SUPPLIED MATERIAL »
_ _ _ _ _

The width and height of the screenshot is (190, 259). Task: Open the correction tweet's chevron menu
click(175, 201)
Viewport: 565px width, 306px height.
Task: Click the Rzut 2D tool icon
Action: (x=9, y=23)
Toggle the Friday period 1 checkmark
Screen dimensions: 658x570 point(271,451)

_ _ _ _ _

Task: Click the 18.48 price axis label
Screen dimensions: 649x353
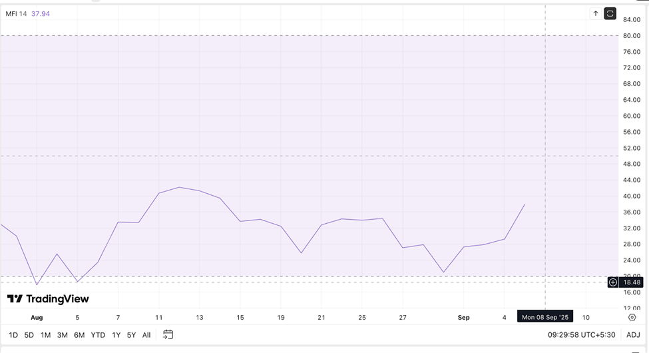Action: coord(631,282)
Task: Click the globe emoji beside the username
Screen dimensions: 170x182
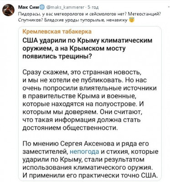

_ _ _ _ _

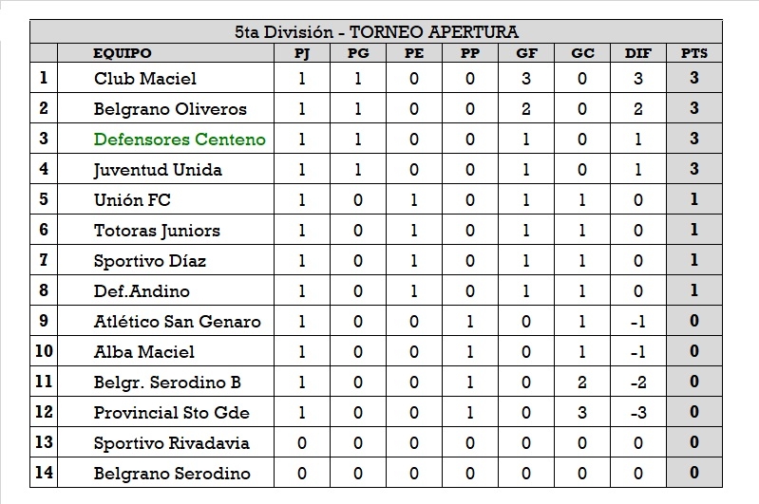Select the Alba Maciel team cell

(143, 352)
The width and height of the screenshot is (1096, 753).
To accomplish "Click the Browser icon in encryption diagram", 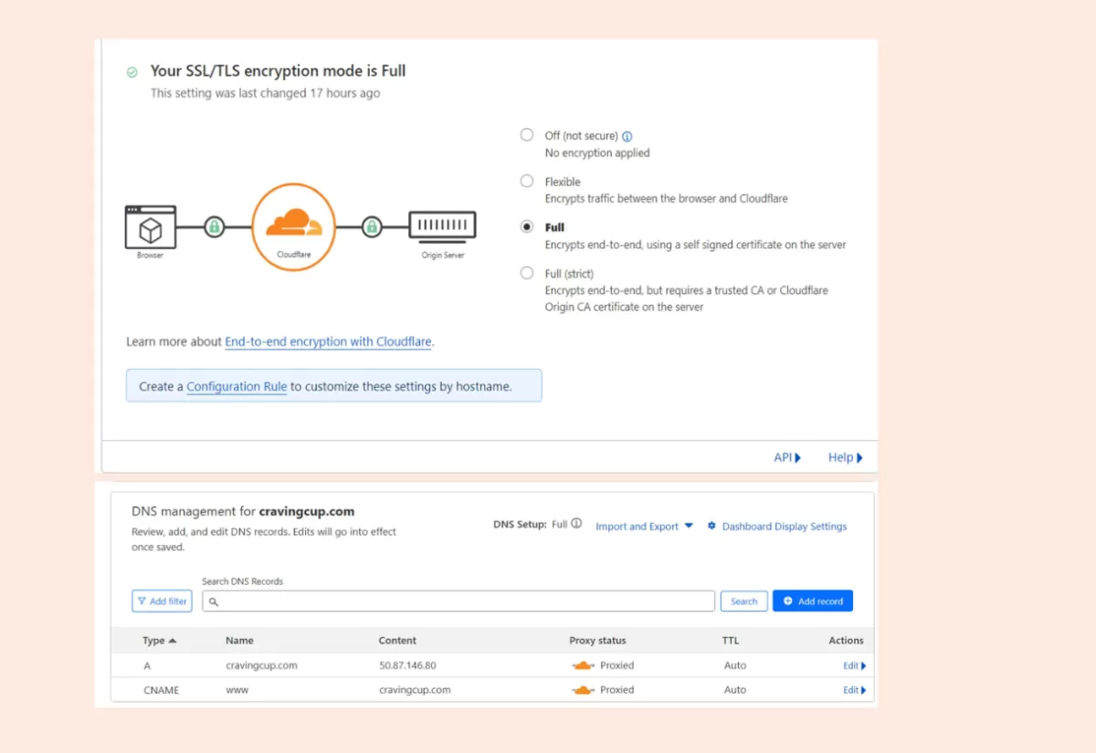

_ _ _ _ _

EXERCISE PROMPT »
Working from the entries above, reproduce exactly and only the lines beginning with the line that has "The width and height of the screenshot is (1096, 753)." and ending with the line that has "the Browser icon"; omit all pictures.

SOLUTION BELOW »
The width and height of the screenshot is (1096, 753).
To accomplish "Click the Browser icon in encryption diagram", 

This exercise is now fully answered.